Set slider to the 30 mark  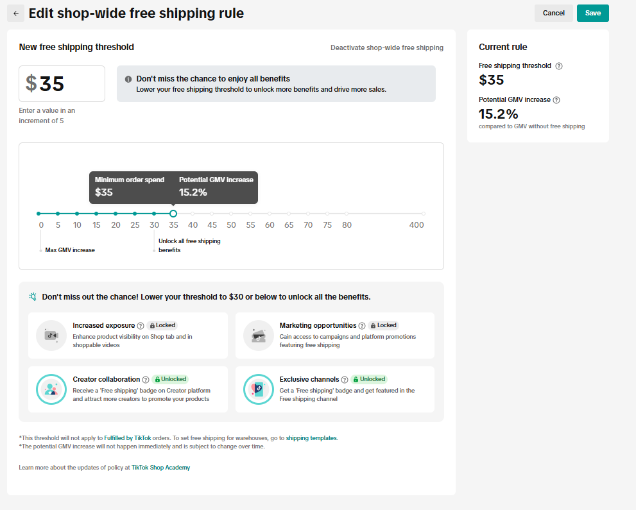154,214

...

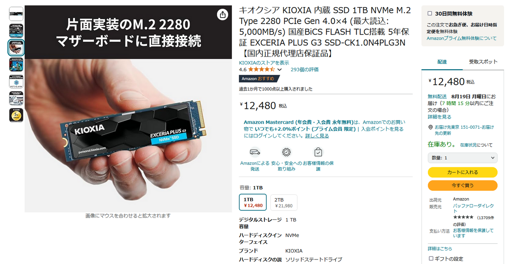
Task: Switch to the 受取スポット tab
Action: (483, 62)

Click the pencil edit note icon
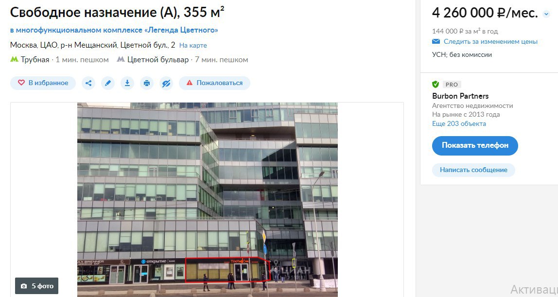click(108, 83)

---

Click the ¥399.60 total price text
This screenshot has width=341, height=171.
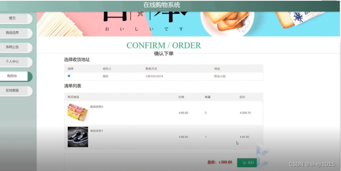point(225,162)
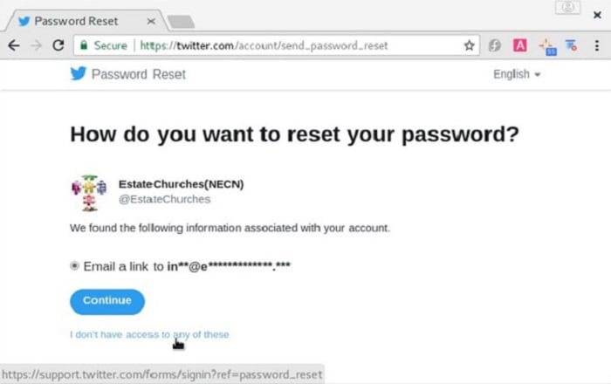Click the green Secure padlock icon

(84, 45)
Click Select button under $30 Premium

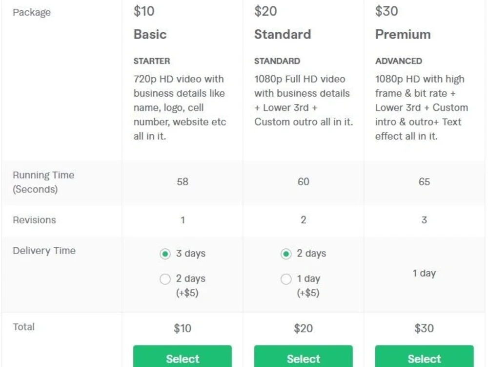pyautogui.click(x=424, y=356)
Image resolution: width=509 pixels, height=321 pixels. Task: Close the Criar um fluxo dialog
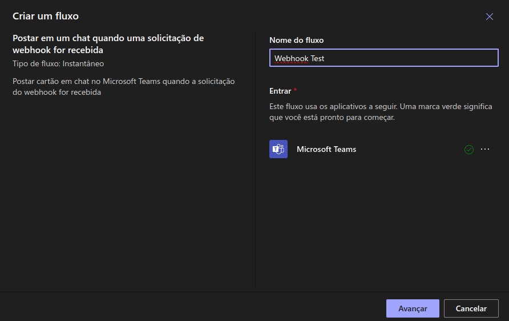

What you will do
Set the pictures aside and retype exactly the lines above from the line with "This screenshot has width=341, height=171." to the line with "Image resolution: width=509", both included, adding no others.

The answer
This screenshot has width=341, height=171.
point(225,162)
Click the green Secure padlock icon

(84, 45)
Click Select button under $30 Premium

pyautogui.click(x=424, y=356)
Image resolution: width=509 pixels, height=321 pixels. Task: Close the Criar um fluxo dialog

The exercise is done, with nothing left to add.